The first question should not be whether AI can do the task. The first question should be what kind of task it is. If the rules are known, the inputs are structured, the desired output is objectively testable, and repeatability is more important than flexibility, the workflow is probably asking for deterministic software.

A better diagnostic starts with where uncertainty enters the process. Does it appear while people are still describing the workflow, or does it remain when the system is operating? Can it be resolved into rules, parameters, schemas, thresholds, or structured inputs? Would a conventional system produce the same answer more reliably once those decisions are made? These questions do more useful work than a capability demonstration.

A model may be able to summarize the document, classify the request, generate the response, or suggest the next step. That tells us something about capability, but it does not settle the design question. The more important question is whether the workflow still needs model-backed uncertainty management after the problem has been clarified.

That shift changes the conversation.

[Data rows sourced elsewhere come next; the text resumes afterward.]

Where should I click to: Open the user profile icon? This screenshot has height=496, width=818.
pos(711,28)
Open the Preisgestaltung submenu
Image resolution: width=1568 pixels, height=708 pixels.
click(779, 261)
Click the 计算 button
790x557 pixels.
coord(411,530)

What is the work? Where are the rules known? Where are they unclear? What should be deterministic by the time the system is operating? Only after those questions are answered does the AI question become useful.

Appropriate Use as Stewardship

Responsible AI often gets discussed in terms of model selection, evaluation, prompting, transparency, security, and governance. Those are all necessary concerns when AI belongs in the system. But they are not the first concern. The first concern is whether the workflow needs AI at all.

That makes appropriate use a form of stewardship. It asks practitioners to understand the work before choosing the tool, to separate deterministic execution from probabilistic interpretation, and to place AI only where its behavior serves the workflow. Sometimes that will mean no AI. Sometimes it will mean AI during discovery, design, development, testing, or explanation. Sometimes it will mean AI at runtime because ambiguity remains present when the system is operating.

The discipline is in knowing the difference. As AI becomes easier to attach to products, workflows, and services, the temptation will be to treat model access as a default capability. That may be good for demos, but it is not necessarily good system design. It can add avoidable energy use, water use, infrastructure demand, cost, uncertainty, and governance burden to work that could have been handled more directly.

Appropriate use does not make AI smaller than it is. It makes AI more accountable to the problem being solved.